In 1986, David H. Lucas (Lucas) purchased two oceanfront lots on the Isle of Palms, South Carolina. At the time of purchase, both lots were zoned and suitable for single-family residential construction. Prior to Lucas's commencing construction on these lots, the Legislature of South Carolina enacted the 1988 Beachfront Management Act (1988 Act). Under the 1988 Act, South Carolina Coastal Council (Coastal Council) was charged with establishing new baselines and setback lines for the coast. Lucas's lots were entirely seaward of the baseline and setback line was drawn for the area in which Lucas's property was located. Thus, as a consequence of the 1988 Act, Lucas was restrained from constructing any more than a walkway or small deck on his property. Thereafter, Lucas filed a summons and complaint in which he alleged that the 1988 Act constituted a permanent taking of his private property without just compensation. The trial judge held that the 1988 Act did constitute a permanent, total taking of private property without just compensation in contravention of the Fifth Amendment of the United States Constitution and Article I, Section 13 of the South Carolina Constitution. The Coastal Council appealed.

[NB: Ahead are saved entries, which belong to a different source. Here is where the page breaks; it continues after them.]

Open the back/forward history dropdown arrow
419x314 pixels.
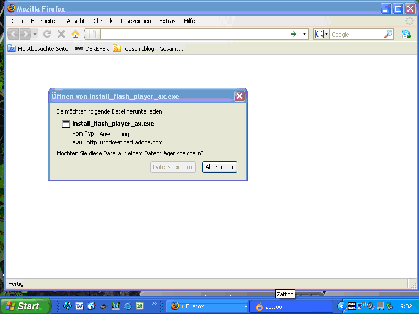tap(35, 34)
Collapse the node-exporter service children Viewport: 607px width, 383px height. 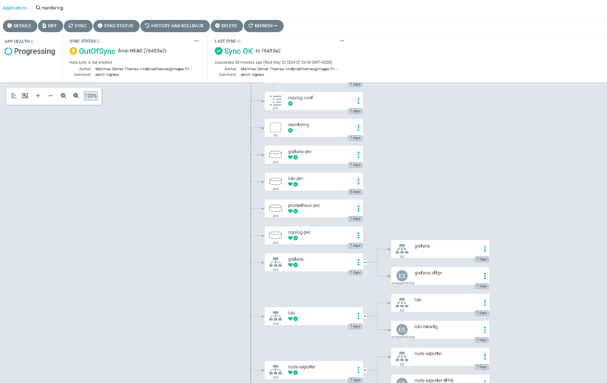(x=365, y=370)
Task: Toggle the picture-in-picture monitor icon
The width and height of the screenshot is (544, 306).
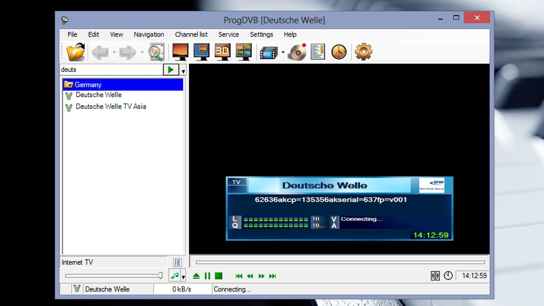Action: pos(202,52)
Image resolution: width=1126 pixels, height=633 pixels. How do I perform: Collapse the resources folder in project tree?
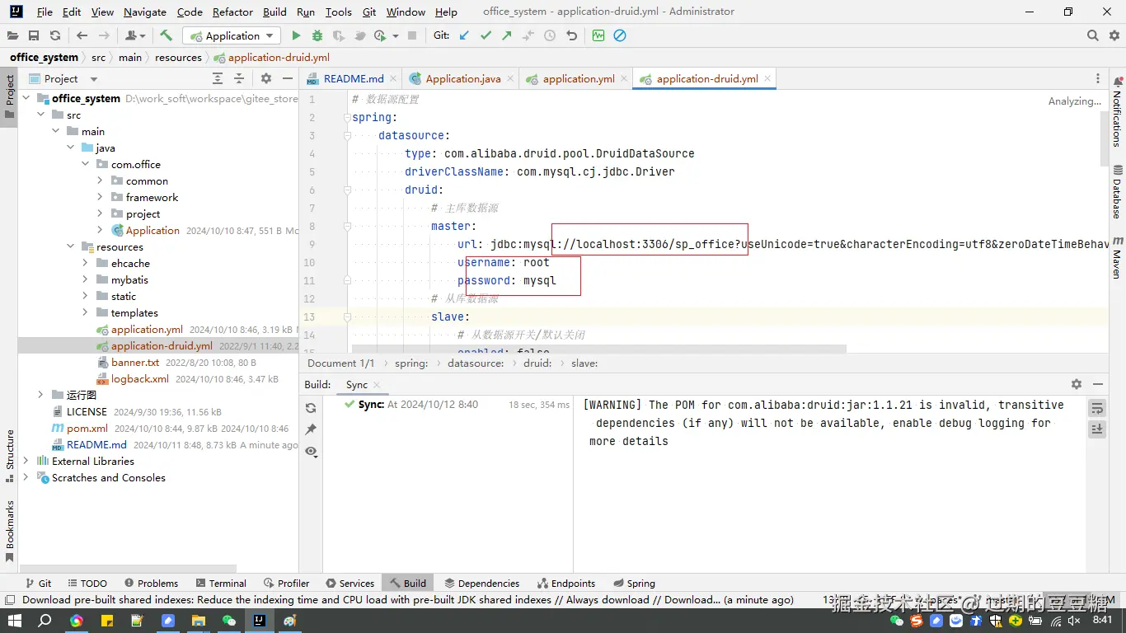pos(71,246)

Was David Lucas entitled to just compensation as a result of the 1988 Act under which he was restrained from constructing any more than a walkway or small deck on his purchased property?
The Supreme Court held that where the State sought to sustain a regulation that deprived the land of all economically beneficial use, it could resist compensation only if the logically antecedent inquiry into the nature of the landowner's estate showed that the proscribed use interests were not part of his title to begin with. The Supreme Court remanded to the court to allow the coastal council the opportunity to identify background principles of nuisance and property law by which the landowner could be restrained from constructing a habitable structure on his land. The court held that the coastal council did not possess the ability under the common law to prohibit the landowner from constructing a habitable structure on his land. Thus, the sole issue on remand to the circuit court level was a determination of damages sustained as the result of the landowner's being temporarily deprived of the use of his property. The court granted leave to the parties to amend their pleadings and present evidence of the actual damages the landowner had sustained as a result of the State's temporary non-acquisitory taking of his property without just compensation.